• [Given exercise A]: In the rows running from the line containing "You are a GUI" through the line containing "[x=464, y=45]", rename "click action" to "tap action" and give back only those lines, with everything else unchanged.

• [Excerpt]:

Monday, 30th April, 2012, 05:43 PM #153
Lama (Lvl 13)
So, I'm sorry. I can definitely understand why someone whose experience has been that DM as arbiter results in a lack of player agency doesn't want a return to the DM as arbiter system. Hopefully, D&DN allows everyone to play in the same sandbox.
Fortunately, there should be tactical combat mods and the like for frustrated tacticians who want clear and present player agency.
Lex republicae vita.
Law is the lifeblood of the Republic.
Tuesday, 1st May, 2012, 11:53 AM #154
Spellbinder (Lvl 16)
This is where some of the "good DM"/"bad DM" stuff comes about. It's not linked to specific actions or approaches, as such, but rather "good DMs" set the extent of player agency such that the players' expectations for it are met, whereas "bad DMs" set player agency in a way that does not meet the players' expectations. It's notable that this can run in either direction; I have heard players complain of too much, as well as too little agency.
In my own GMing I have, with some notable exceptions, been reasonably successful in meeting players' expectations of agency, I think. But that does not mean that I see deliberate vagueness or ambiguity in game rules or deliberate schemas of "GM power overrides rules" as anything but inferior ways to design an RPG.
Once in the scene, however, the rules dictate what results from the characters' (and monsters') actions.
If you assume a conflict resolution system, on the other hand (i.e. the players describe objectives that they wish to pursue in a scene, and inject the means they will leverage in advancing that objective, while the system resolves whose objectives get achieved and to what extent), the rules system can be quite simple without any need for GM extrapolation or fiat.

• [Input material]:
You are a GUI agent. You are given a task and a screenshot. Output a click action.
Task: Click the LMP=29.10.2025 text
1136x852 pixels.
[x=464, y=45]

...

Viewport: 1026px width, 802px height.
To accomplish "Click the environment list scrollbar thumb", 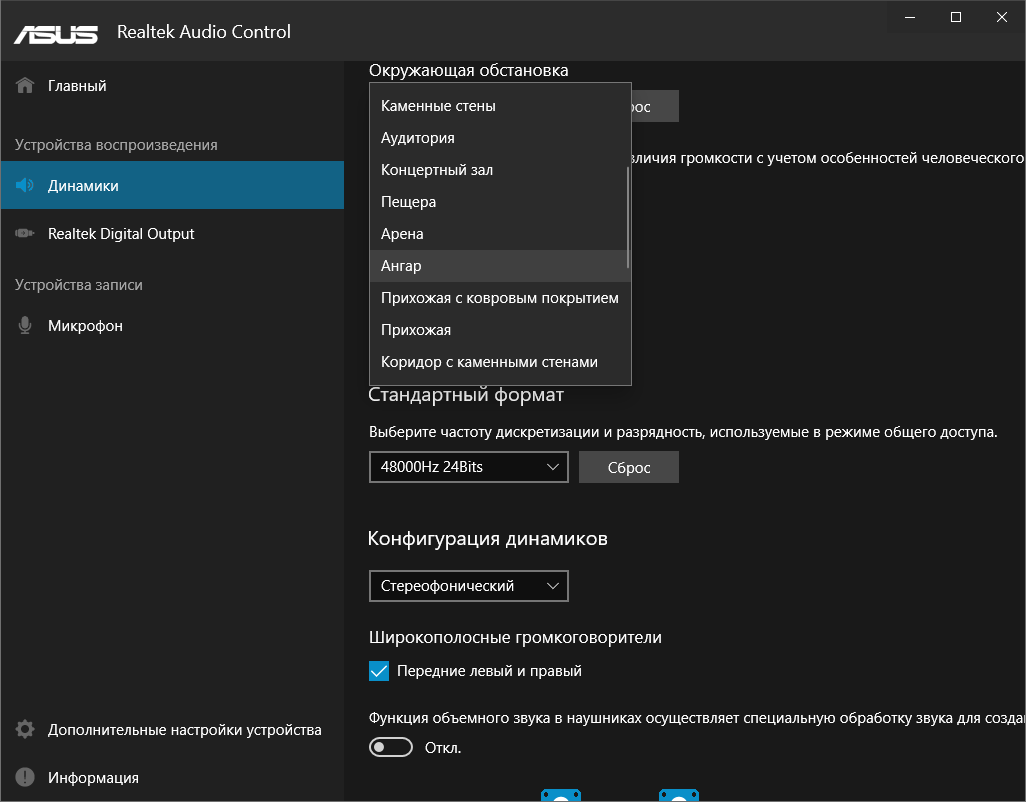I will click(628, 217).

• [Given exercise B]: Print the stretch of the forum discussion from "This is where" through "design an RPG.", word for word.

• [Task result A]:
You are a GUI agent. You are given a task and a screenshot. Output a tap action.
Task: Click the LMP=29.10.2025 text
1136x852 pixels.
[x=464, y=45]

• [Task result B]:
This is where some of the "good DM"/"bad DM" stuff comes about. It's not linked to specific actions or approaches, as such, but rather "good DMs" set the extent of player agency such that the players' expectations for it are met, whereas "bad DMs" set player agency in a way that does not meet the players' expectations. It's notable that this can run in either direction; I have heard players complain of too much, as well as too little agency.
In my own GMing I have, with some notable exceptions, been reasonably successful in meeting players' expectations of agency, I think. But that does not mean that I see deliberate vagueness or ambiguity in game rules or deliberate schemas of "GM power overrides rules" as anything but inferior ways to design an RPG.